川崎フロンターレに所属する日本代表DF山根視来が、劣勢時にボールを保持していくことの大切さを説いた。8日のメディア対応で語っている。
カタール・ワールドカップ(W杯)に向けて6月の強化試合4連戦を戦っている日本。既にキリンチャレンジカップ2022のパラグアイ代表戦、ブラジル代表戦を終えている。パラグアイには4-1で快勝した一方、ブラジルには0-1で敗戦し、スコア以上に劣勢を強いられる展開となっていた。
山根はブラジル戦で81分から途中出場したが、その時点でリードしていた相手はあまり重心を前に傾けず、効率的にチャンスを創出。日本は山根より約10分前に左ウイングとして投入された三笘薫の仕掛けから反撃に出ようとしたもののDFエデル・ミリトンにことごとく潰された。

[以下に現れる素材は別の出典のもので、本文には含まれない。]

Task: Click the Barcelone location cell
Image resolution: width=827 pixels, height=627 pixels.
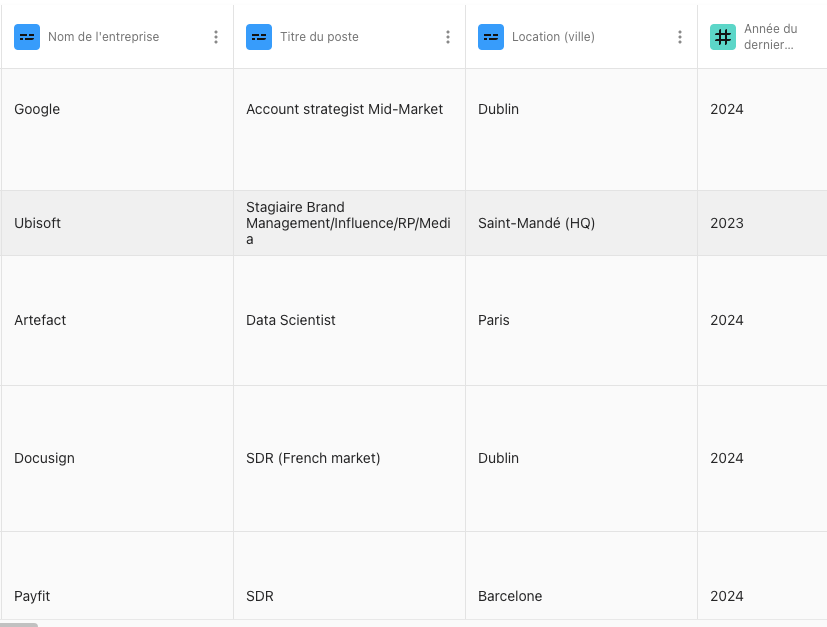Action: pyautogui.click(x=510, y=596)
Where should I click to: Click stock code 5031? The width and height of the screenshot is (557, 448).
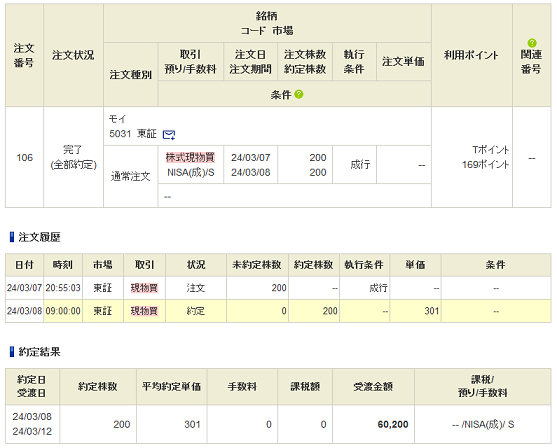[x=120, y=134]
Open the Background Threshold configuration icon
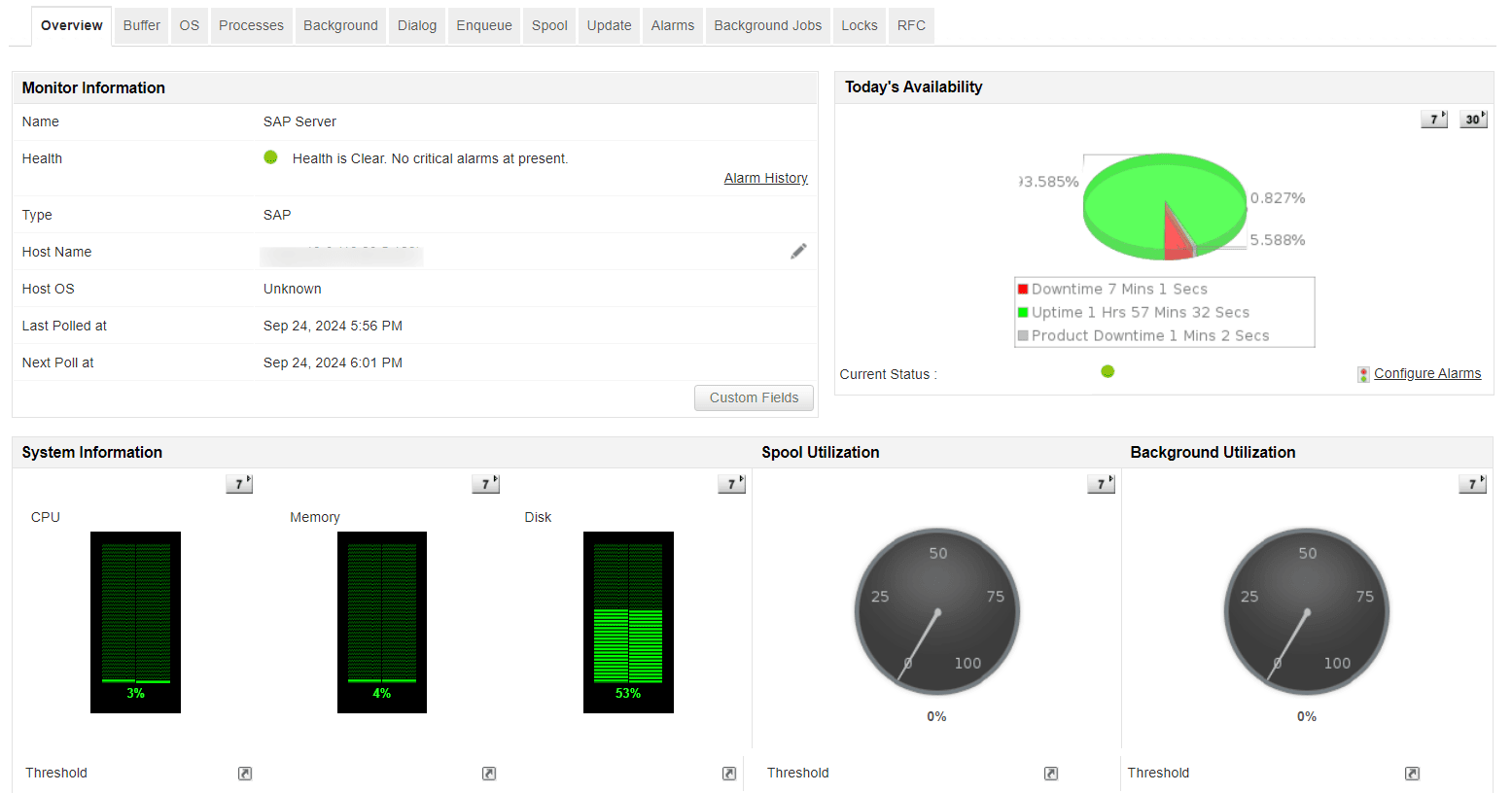The height and width of the screenshot is (793, 1512). 1411,773
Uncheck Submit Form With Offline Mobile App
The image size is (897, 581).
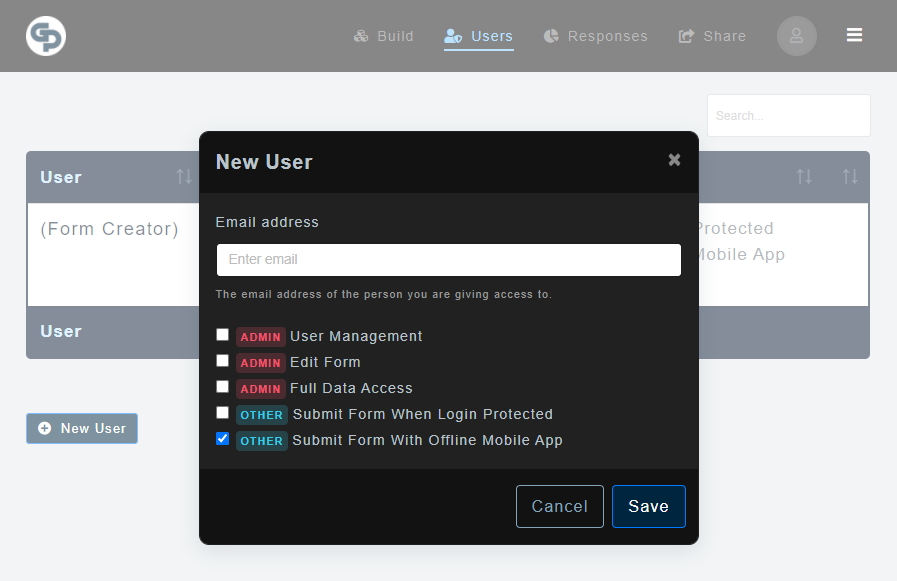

自身のプレーについて、山根は「相手がもうリードしていてあんまり取りに来ない中で自分がどう攻撃していくかというところでしたが、良いボールに触る機会がなかったのでもっと呼び込んで左サイドだけじゃなくて右サイドからも攻撃を仕掛けられたら良かったなと思います」と反省を口にする。
そして、ブラジルのような強豪を相手にする際に重視すべきだと考えていることを語った。
「守備をする時間がかなり長かったと思うので、やっぱり攻撃にエネルギーがなかなか残っていない状況もあったと思いますし、その中で相手陣地に押し込めた時にあまり速い攻撃をし過ぎるのではなくて少し保持するとか。後半、相手陣地でボールを保持して伊東(純也)選手と長友(佑都)選手で崩してクロスを上げるシーンがあったと思うんですけど、ああやってゆっくり動かす時間も作れればそういう攻撃に使うエネルギーも戻ってくると思うので、守備に追われているときこそボールを大事にすることはひとつ大事なことかなと思います」
一方、先発していた原口元気に対して試合後にその意見をぶつけたところ、「中の選手としてはスペースがあっていけそうな感じがする中で、相手選手の能力の高さとかいうところで意外といけなかったりというシーンが多かった」という感想を返されたとのこと。それでも山根は「中と外で見てる感じは違うと思いますし、ピッチの中で余裕もなくなってくると思います。いかに持てるかというのはそんな簡単な話ではないと思いますけど、大切だなと」と主張を曲げない。
ブラジル戦では長友が右サイドバックとして先発してヴィニシウスを封殺。大先輩のプレーを「やっぱりインテルでずっとプレーしていた選手ですし、守備の対応のところは本当にすごい」と称賛した山根だが、攻撃に特色を持つ選手らしく、より支配的な戦いを求めている。